Impact of the COVID-19 Pandemic
The pandemic of SARS-COV-2 in 2020 altered the standard family visitation policies in all healthcare facilities. During the peak of the pandemic, policies for visitation of parents in the NICU varied from no visitation to the standard preoutbreak 24/7 visitation policies. , , Most NICUs across the nation had some visitation restrictions that allowed one parent or caregiver, who was the same every day, at the bedside during the daytime. A few policies were stringent and only allowed the same family-designated parent or caregiver throughout the duration of the infant’s hospitalization. The NICUs with SFR designs were privileged to provide a private and closed environment, thus making infection control measures such as physical barriers, distancing, and separate air supplies attainable. More NICUs with SFRs were able to maintain a 24-hour parental presence with babies and caregivers compared with open-bay units (64% versus 45%). The majority of NICUs across the United States used technology such as teleconferencing to keep parents involved in their baby’s care during limited visitations. The plateauing of the pandemic enabled most NICUs to relax the visitation rules, allowing two caregivers at the bedside during the day, and some allowed one parent or caregiver to stay overnight.

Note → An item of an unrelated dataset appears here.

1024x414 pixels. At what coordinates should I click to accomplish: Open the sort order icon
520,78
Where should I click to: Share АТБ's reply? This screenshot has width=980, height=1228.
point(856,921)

The transition of NICU design from open bay to SFRs has advantages that overall outweigh the disadvantages. Open-bay NICUs have improved parent satisfaction and involvement, increased breastfeeding rates, allowed for more visitation during a pandemic, decreased noxious noise stimuli, and improved short- and long-term medical outcomes for infants. SFR NICUs have caused obstacles for staff in hindering visibility and the ability to take care of multiple infants at once, decreased interaction among nursing staff, increased sensory deprivation of infants, and showed evidence of increased maternal stress and rates of MRSA colonization during times of high census. The shift in care model is considered an improvement, although more work remains to be done to correct the issues that have been brought to light, with a hybrid model as a possible solution for the future that will encompass the best of both models.